Rose Garrard: Conversation Series


Rose Garrard: Calgary Conversation (1991), New Art Gallery, Calgary, Canada

Garrard’s ‘Conversation’ series of installations (1991-4) created with the viewers’ participation has had a big influence over me because I feel it overturns the notion of painting as a fixed entity that contains one specific interpretation according to the artist’s intended message. Not only do these interactive pieces foreground the plurality of the viewer/participants’ subjective viewpoints but these become an inherent part of the painting’s making. Thus, the mono-directional flow of information intrinsic to the traditional making of a painting ( artist   ›   painting ›   viewer ) is fundamentally changed into a multi-directional network in which each channel is bi-directional:

Artist       —   painted installation

\                                      ⁄

participant

In fact Judith Matsai writing for Vancouver Art Gallery notes:

“For Garrard, the conversations are central to the work, but the activity of making creates the opportunity and the stimulus for the conversations. Visitors do not gather to witness the artist. Witnessing, on everyone’s part, stimulates the creation of her work.” [i]

It is important to note that ‘everyone’ includes the artist.

================================

# Tasks to carry out:
1. In the passage on Rose Garrard's Conversation series, write out the text between "Artist       —   painted" and "includes the artist.", inclusive.
2. Answer these questions from the passage on Rose Garrard's Conversation series:
(a) Over which years were the installations in the series created?
(b) In which gallery was Calgary Conversation shown?
(c) For which gallery was Judith Matsai writing?
3. Carry on the passage about Rose Garrard's Conversation series, beginning after its final sentence.

# Data section:
================================

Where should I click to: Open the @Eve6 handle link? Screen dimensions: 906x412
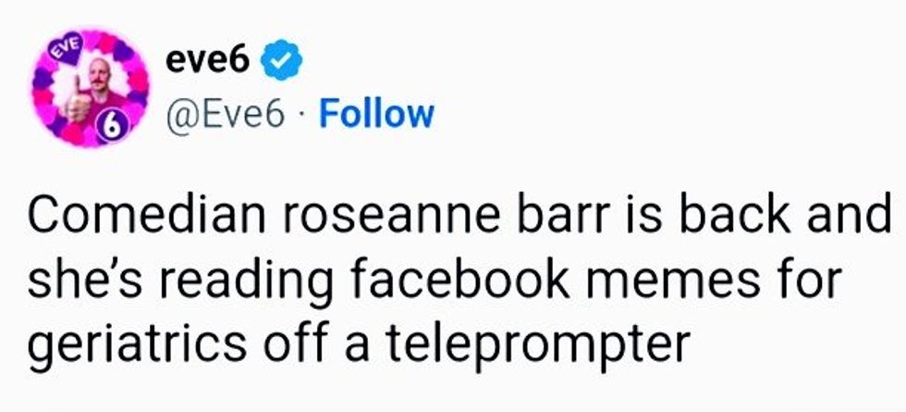tap(224, 114)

================================

# Responses to the exercise:
1.
Artist       —   painted installation

\                                      ⁄

participant

In fact Judith Matsai writing for Vancouver Art Gallery notes:

“For Garrard, the conversations are central to the work, but the activity of making creates the opportunity and the stimulus for the conversations. Visitors do not gather to witness the artist. Witnessing, on everyone’s part, stimulates the creation of her work.” [i]

It is important to note that ‘everyone’ includes the artist.

2.
(a) 1991-4
(b) New Art Gallery, Calgary, Canada
(c) Vancouver Art Gallery

3.
In the first installation, Calgary Conversation (1991), it is the painting itself that creates the starting point for her conversations, allowing the public to intervene physically (by adding handprints or returning to the gallery with objects to contribute) and conceptually (the discussions and responses Garrard has from her public stimulate and influence the development of the work). In her later Conversation Series, Garrard took this even further using local objects and inherent aspects of the gallery space as the conversations’ starting point (archival documents about the artist Emily Carr from Vancouver Art Gallery in the case of ‘Disclosing Dialogues’; and in the case of ‘Arena for Conversation’, she had the South London Gallery uncover their Victorian floor that bore the description ‘The Source of Art is in the Life of a People’). In these later installations the viewer/participant becomes the catalyst for the painting’s making. On entering the gallery space, they witness the blank canvas (in this case primed clothing) awaiting their input. It is the public who bring the exhibition’s content as much as the artist herself. In fact, Garrard described her role as:

“learning to listen to what’s being said, not what I think I already know. A process of uncovering what I’ve learnt not to see or hear. Creating a space for listening, for being surprised, for possibility, beyond my own prejudices and opinions.” [ii]

The exhibition space is no longer a ‘mise-en-scene’ of one artist’s knowledge but becomes a shared space of learning for both artist and visitor. She notes one of the exhibition’s outcomes as having helped people move on:

Unexpectedly this process, the sharing of a hidden private experience with the larger community through art, was occasionally followed at each gallery by an unprompted radical decision to change their own life for the better, to create a more positive future for themselves…” [iii]

Thus, by turning the viewer into a participant and transforming the painting from a visual aesthetic object containing a pre-determined message into a questionable and transitory visual means of two-way communication between artist and viewer, Garrard’s installations created significant, reflective moments that could bring change to the participant’s life.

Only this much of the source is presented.